Reproduce the rows verbatim, starting at the line that contains "Select the Grab tool in UV toolbar" and stopping after the line that contains "point(21,293)". Omit the pictures from your reproduction.

RECORD EXCERPTS:
_____

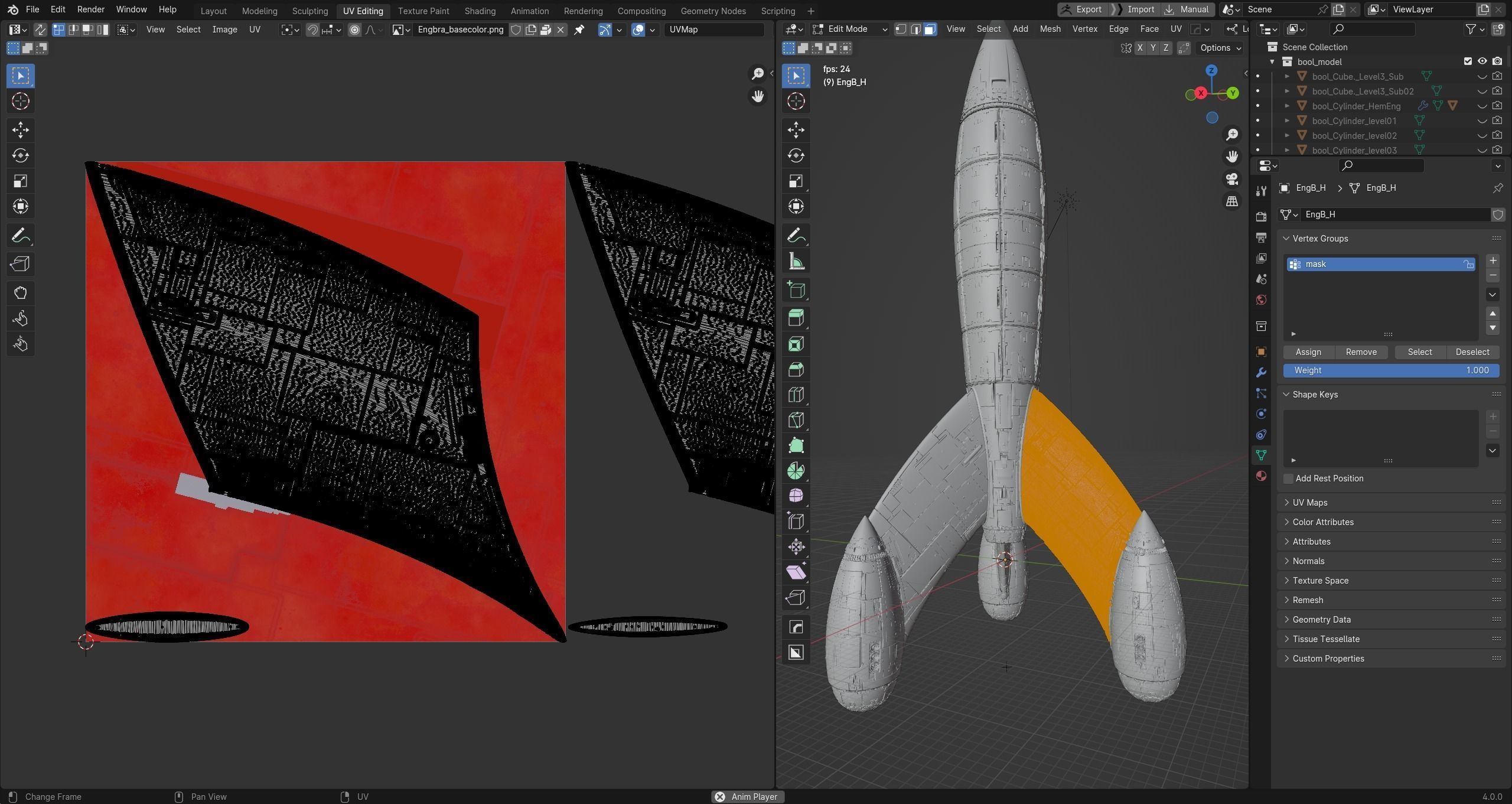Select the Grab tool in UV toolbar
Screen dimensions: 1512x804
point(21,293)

_____

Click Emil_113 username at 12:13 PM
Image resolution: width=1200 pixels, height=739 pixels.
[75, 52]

_____

WRITTEN RESPONSE:
Select the Grab tool in UV toolbar
Screen dimensions: 1512x804
point(21,293)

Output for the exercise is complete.